We are used to the ordinary. The arrival of Jesus, in Bethlehem and at the Second Coming, is totally extraordinary. God breaks into our history, continues to extend the light and life of salvation by the power and presence of the Holy Spirit within and beyond the community of Christ-followers. But there is more on the horizon: “Christ Has Died. Christ is Risen. Christ will come again.” The Lord is coming again “to judge the living and the dead.”
Through this denominational uproar, by God’s grace, we are experiencing again the familiar being taken from us. Christ is calling here and now for us to lift our heads and look forward with resilient faith, persistent courage, and great expectation. A seismic sifting is upon us in both church and the wider culture. It’s a season of wheat and chaff, of grieving the past but not getting stuck there. A great divide requires us to make a bold choice for the future. The coming of the Lord Jesus is not the signal to huddle in our comfort zone; it is the glorious news of redemption and reconciliation with an accompanying lifetime invitation to be part of the Jesus Mission.

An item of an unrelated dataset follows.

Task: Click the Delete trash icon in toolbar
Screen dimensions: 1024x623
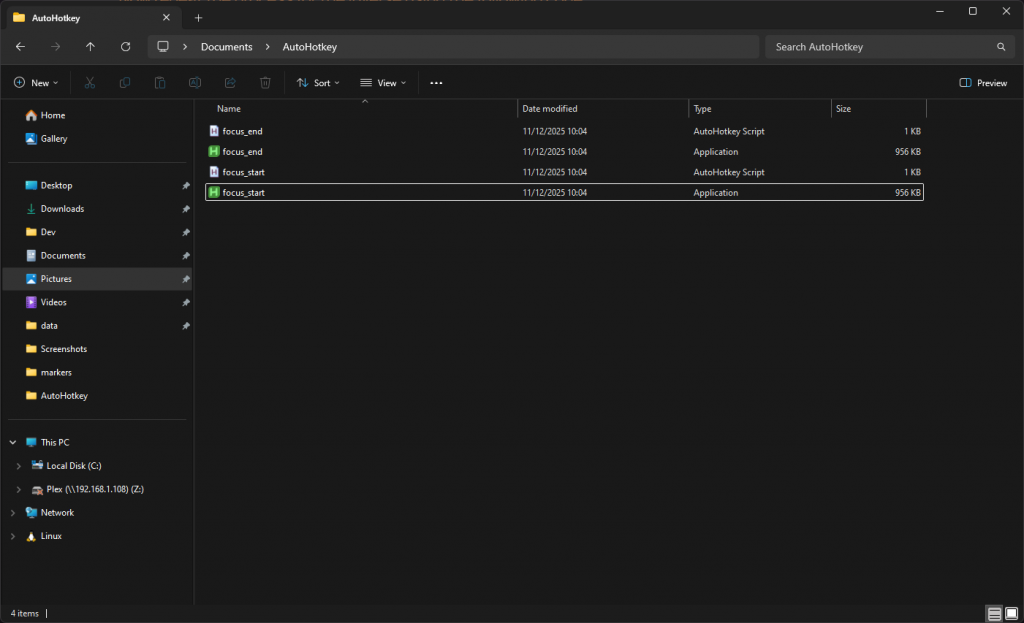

The Breakup is Time to Wake Up
Without doubt there will be a blue haze over the Christmas celebrations for many United Methodists this year. Change always brings loss and loss is always accompanied, in some measure, by grief. United Methodism is a house divided. Yes, each congregation has a choice to make about denominational affiliation. More importantly, however, each congregation and each member of each congregation, has a choice to make about fidelity to Jesus Christ and the cause of Christ’s mission, under the influence of the Holy Spirit, for the healing of the world in Jesus’ name.
The Apostle Paul expresses the practical and personal implication in the Epistle Reading for the First Sunday in Advent this year (November 27):
11 This is all the more urgent, for you know how late it is; time is running out. Wake up, for our salvation is nearer now than when we first believed. 12 The night is almost gone; the day of salvation will soon be here. So remove your dark deeds like dirty clothes, and put on the shining armor of right living. 13 Because we belong to the day, we must live decent lives for all to see. Don’t participate in the darkness of wild parties and drunkenness, or in sexual promiscuity and immoral living, or in quarreling and jealousy. 14 Instead, clothe yourself with the presence of the Lord Jesus Christ. And don’t let yourself think about ways to indulge your evil desires.
We look to the past with gratitude. At the same time, we look forward with expectant hope, prayerful anticipation, and faithful action toward a fresh start in a new chapter of the Jesus Mission for each of us.